As we can see in the diagram above, CabinFloor had a better correlation to Pclass. So we can imputed missing CabinFloor values using the mean Pclass and the ave() function.
combine$CabinFloor[is.na(combine$CabinFloor)] <- with(combine, ave(CabinFloor, Pclass,
FUN = function(x) mean(x, na.rm=TRUE)))[is.na(combine$CabinFloor)]
## Check if it worked
summary(combine$CabinFloor)#> Min. 1st Qu.

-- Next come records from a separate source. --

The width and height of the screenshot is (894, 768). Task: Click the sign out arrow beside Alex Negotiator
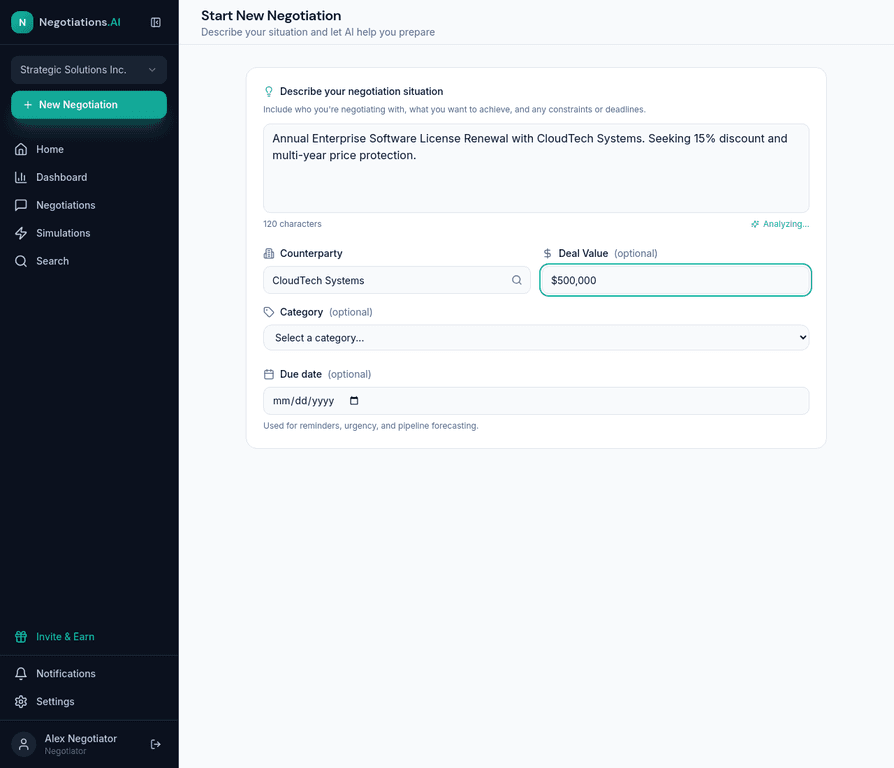pos(155,744)
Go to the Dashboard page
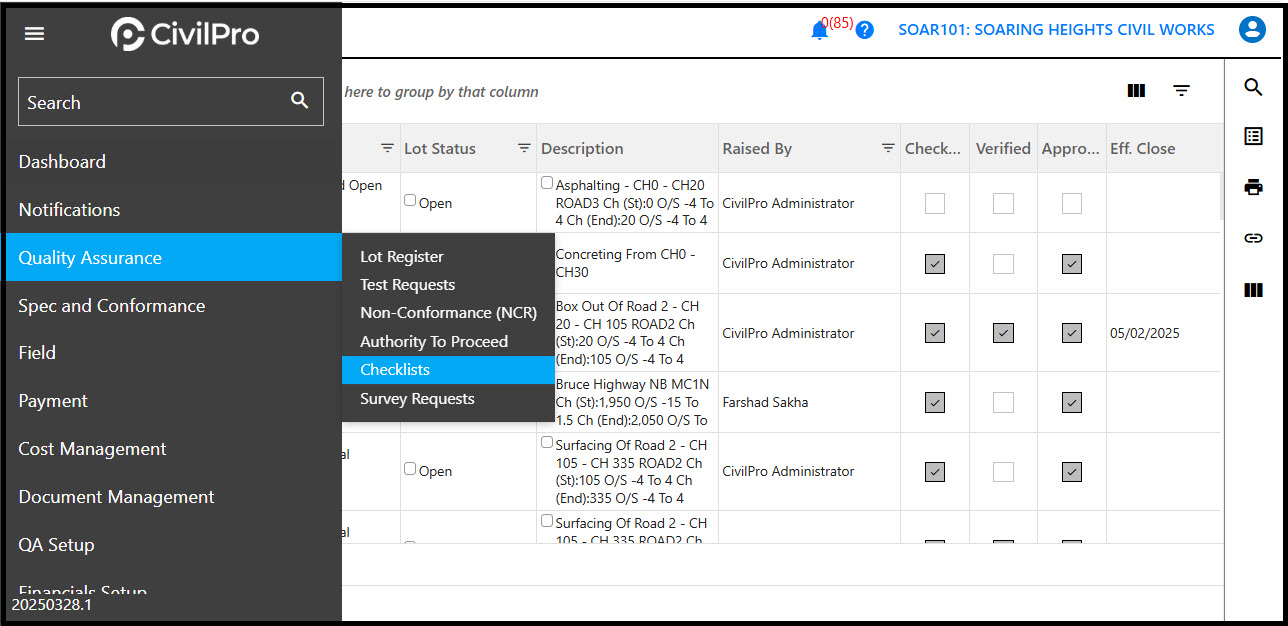Viewport: 1288px width, 626px height. coord(62,162)
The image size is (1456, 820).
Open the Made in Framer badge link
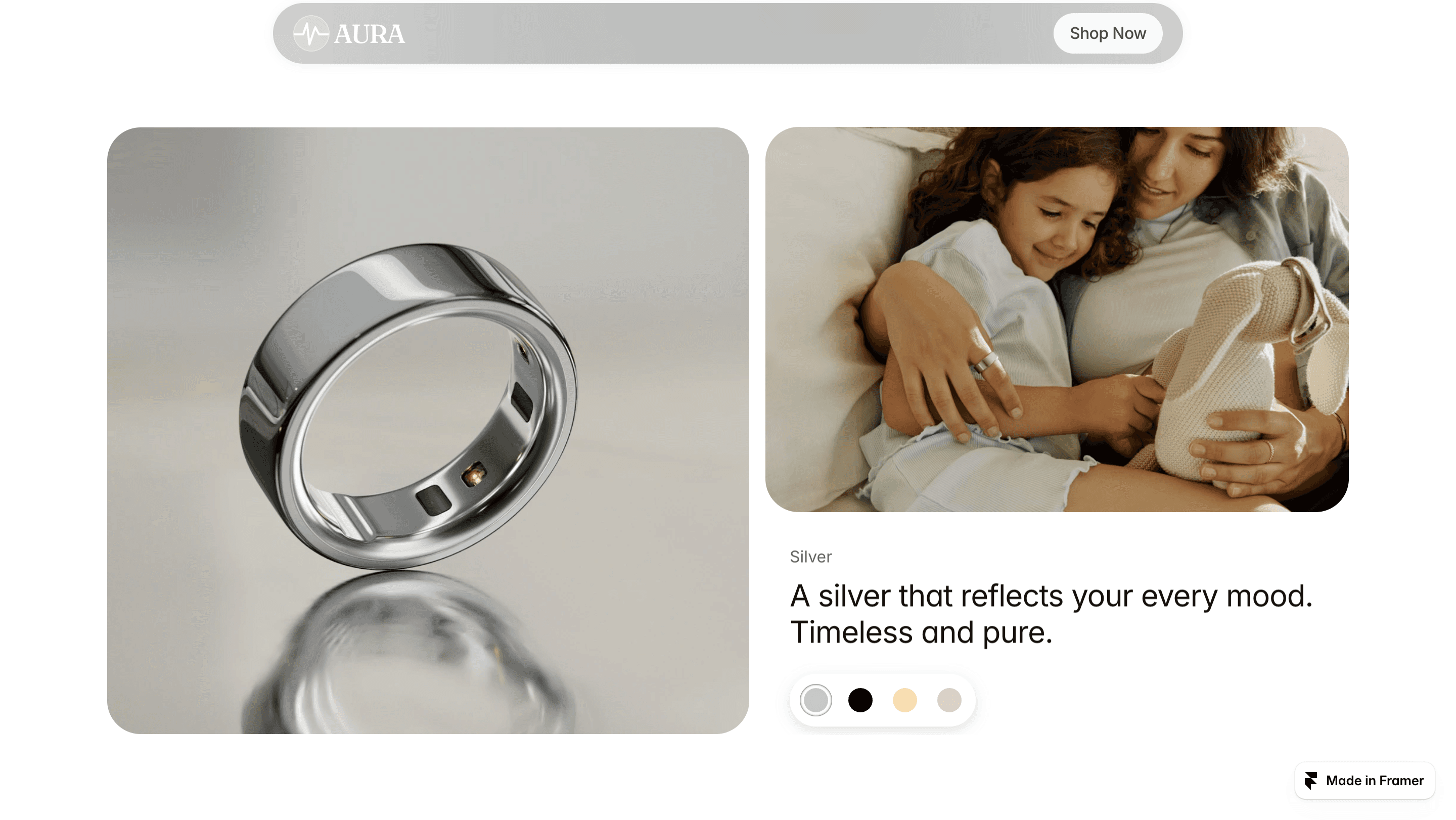click(x=1364, y=781)
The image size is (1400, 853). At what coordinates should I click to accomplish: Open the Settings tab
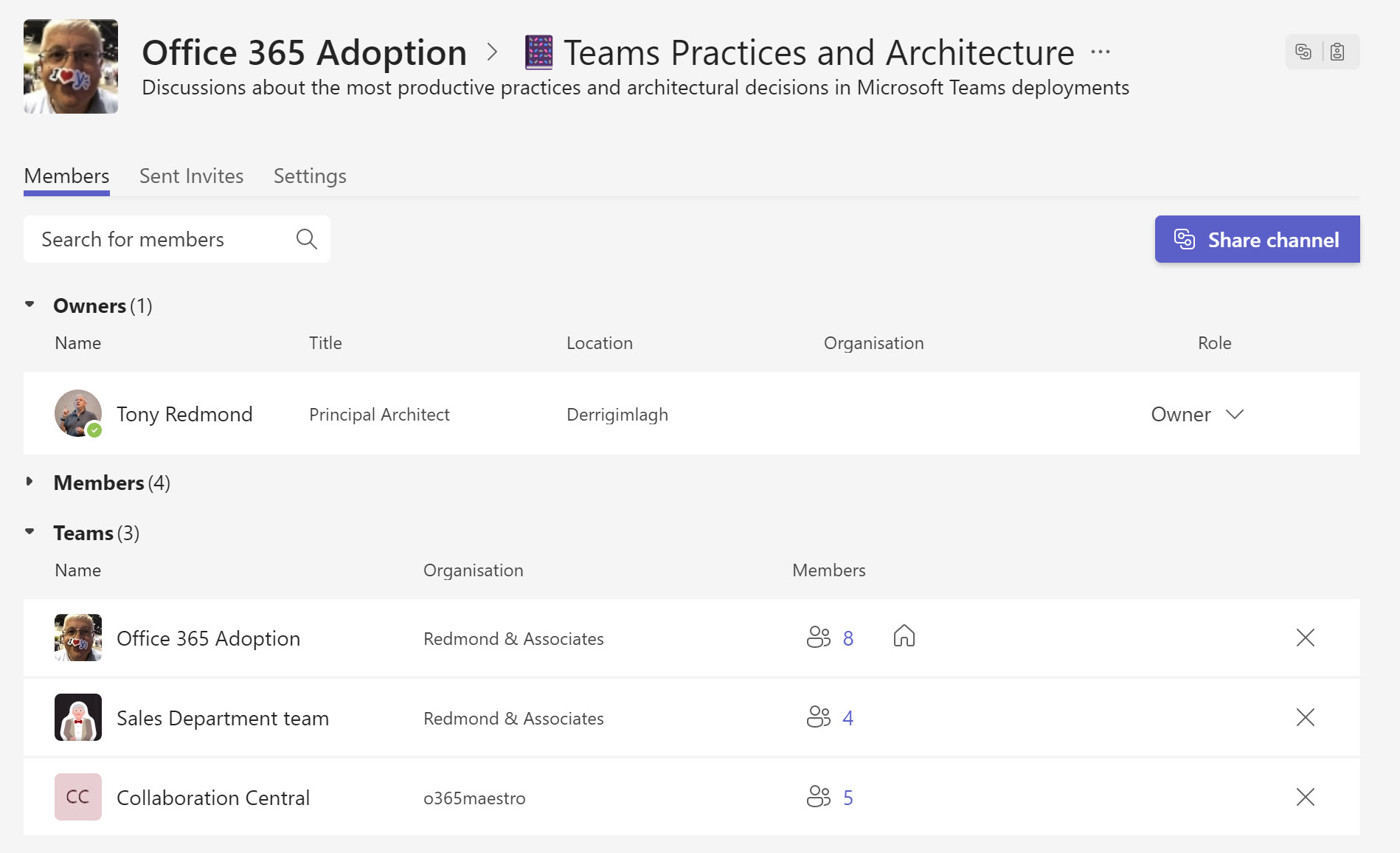[x=309, y=176]
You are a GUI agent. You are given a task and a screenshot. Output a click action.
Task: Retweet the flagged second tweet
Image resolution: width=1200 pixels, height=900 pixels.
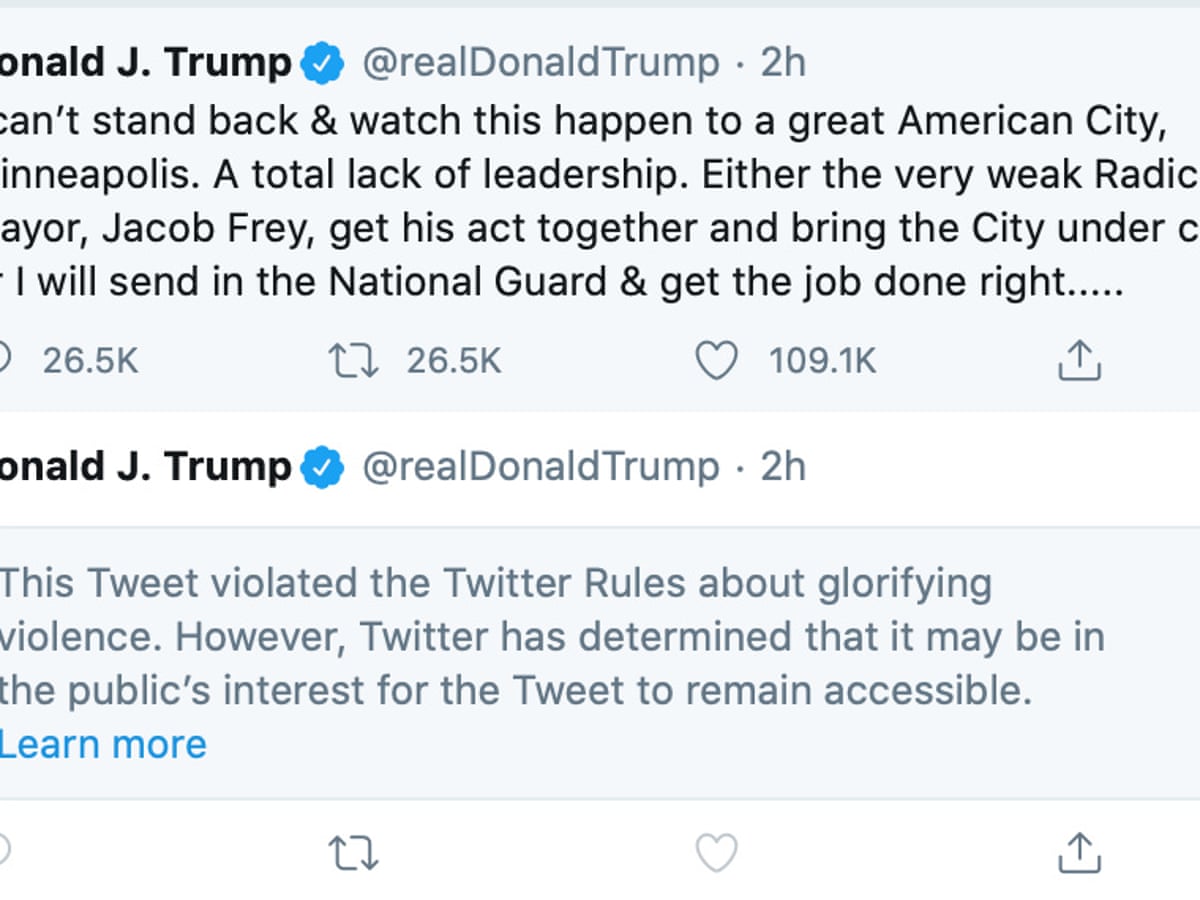pos(354,853)
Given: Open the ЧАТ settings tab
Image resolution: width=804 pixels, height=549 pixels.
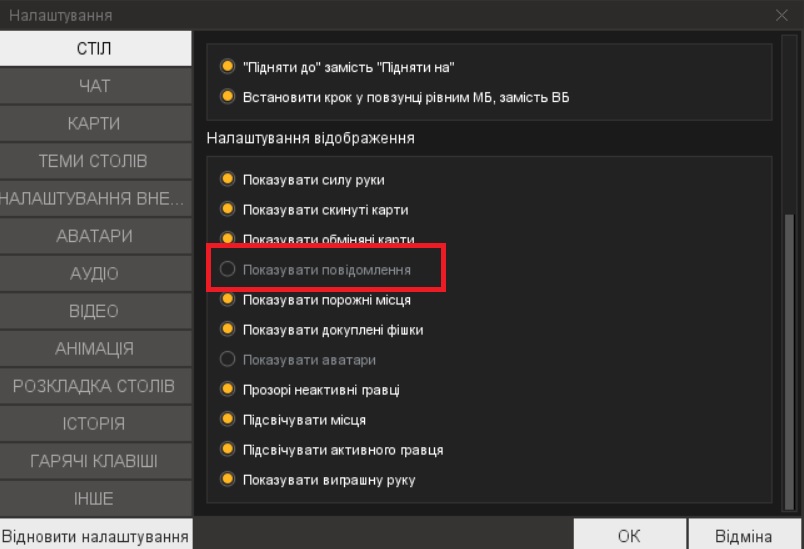Looking at the screenshot, I should tap(95, 86).
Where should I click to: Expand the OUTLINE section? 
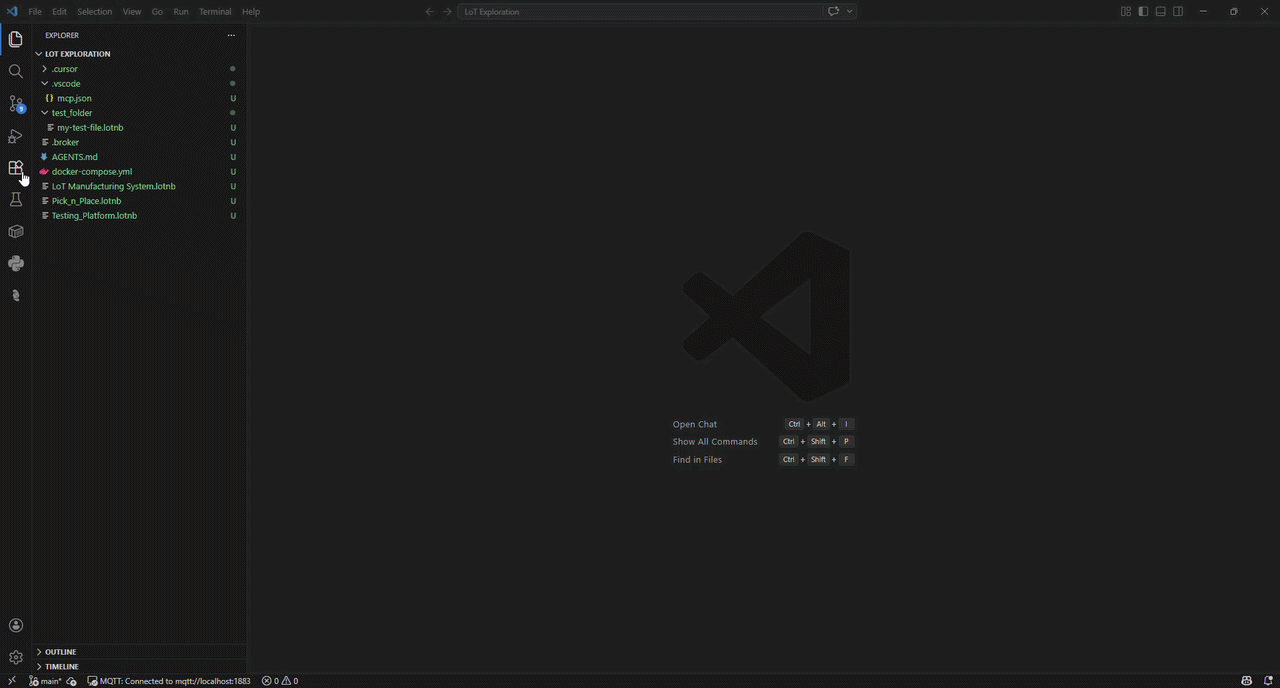[60, 651]
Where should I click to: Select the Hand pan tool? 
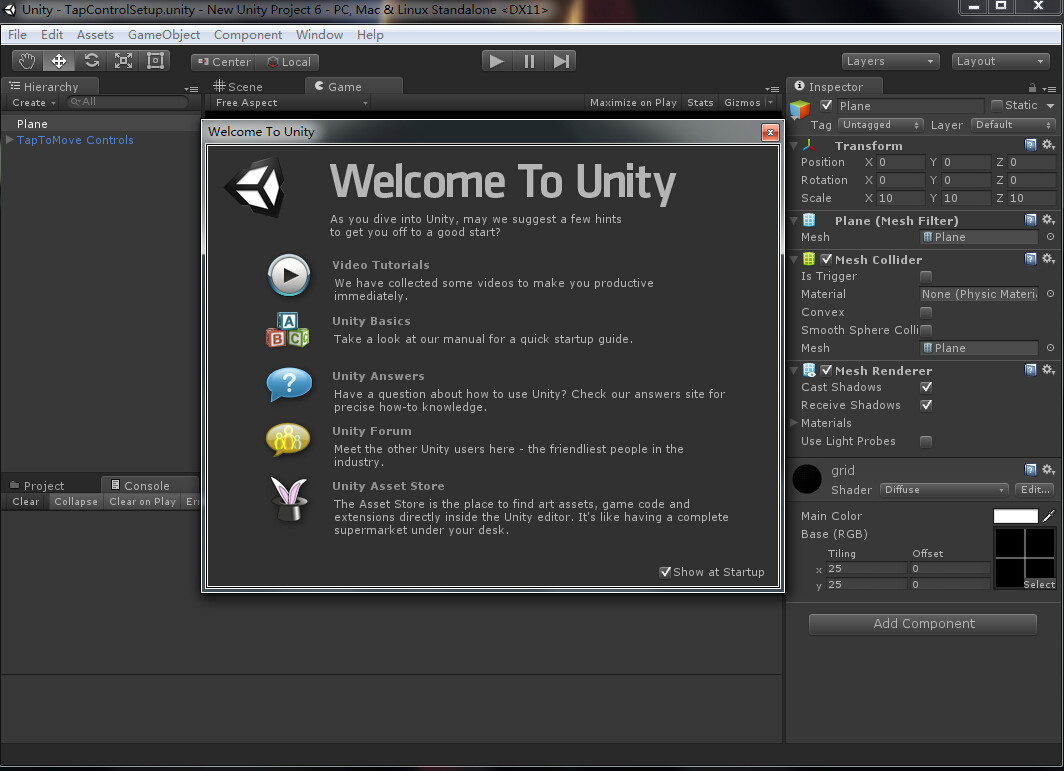[26, 60]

Median Mean 3rd Qu. Max.
#> 0.000 5.000 6.125 5.176 6.125 7.000
Next, we can discretizing CabinFLoor into uppper half and lower half values. We can create new column for this one or overwrite to CabinFloor column.
combine$CabinFloor <- ifelse(combine$CabinFloor < 4, "Upper Half", "Lower Half")
combine$CabinFloor <- as.factor(combine$CabinFloor)
table(combine$CabinFloor)#>
#> Lower Half Upper Half
#> 1060 249
Next, we can re-split our data into train and test dataset again. We can also remove the unused column to build our model.
combine <- combine %>%
mutate(Survived = as.factor(ifelse(Survived == 1, "0", "1"))) %>%
mutate(Pclass = as.factor(Pclass))
glimpse(combine)#> Observations: 1,309
#> Variables: 13
#> $ Survived <fct> 0, 1, 1, 1, 0, 0, 0, 0, 1, 1, 1, 1, 0, 0, 0, 1, 0, 1, 0,...
#> $ Pclass <fct> 3, 1, 3, 1, 3, 3, 1, 3, 3, 2, 3, 1, 3, 3, 3, 2, 3, 2, 3,...
#> $ Sex <fct> male, female, female, female, male, male, male, male, fe...
#> $ Age <dbl> 22, 38, 26, 35, 35, 28, 54, 2, 27, 14, 4, 58, 20, 39, 14...
#> $ SibSp <dbl> 1, 1, 0, 1, 0, 0, 0, 3, 0, 1, 1, 0, 0, 1, 0, 0, 4, 0, 1,...
#> $ Parch <dbl> 0, 0, 0, 0, 0, 0, 0, 1, 2, 0, 1, 0, 0, 5, 0, 0, 1, 0, 0,...
#> $ Fare <dbl> 7.2500, 71.2833, 7.9250, 53.1000, 8.0500, 8.4583, 51.862...
#> $ Cabin <fct> NA, C85, NA, C123, NA, NA, E46, NA, NA, NA, G6, C103, NA...
#> $ Embarked <fct> S, C, S, S, S, Q, S, S, S, C, S, S, S, S, S, S, Q, S, S,...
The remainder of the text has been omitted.